*Description of the task*: Reproduce only the lines that run from the line containing "Aviso legal (1573, 1855)" to the end of the entries below, exactly as they stand.

*Exercise input*:

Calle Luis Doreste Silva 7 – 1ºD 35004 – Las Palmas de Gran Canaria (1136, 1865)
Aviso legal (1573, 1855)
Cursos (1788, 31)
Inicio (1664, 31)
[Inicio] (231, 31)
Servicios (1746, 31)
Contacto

*Written answer*:
Aviso legal (1573, 1855)
Cursos (1788, 31)
Inicio (1664, 31)
[Inicio] (231, 31)
Servicios (1746, 31)
Contacto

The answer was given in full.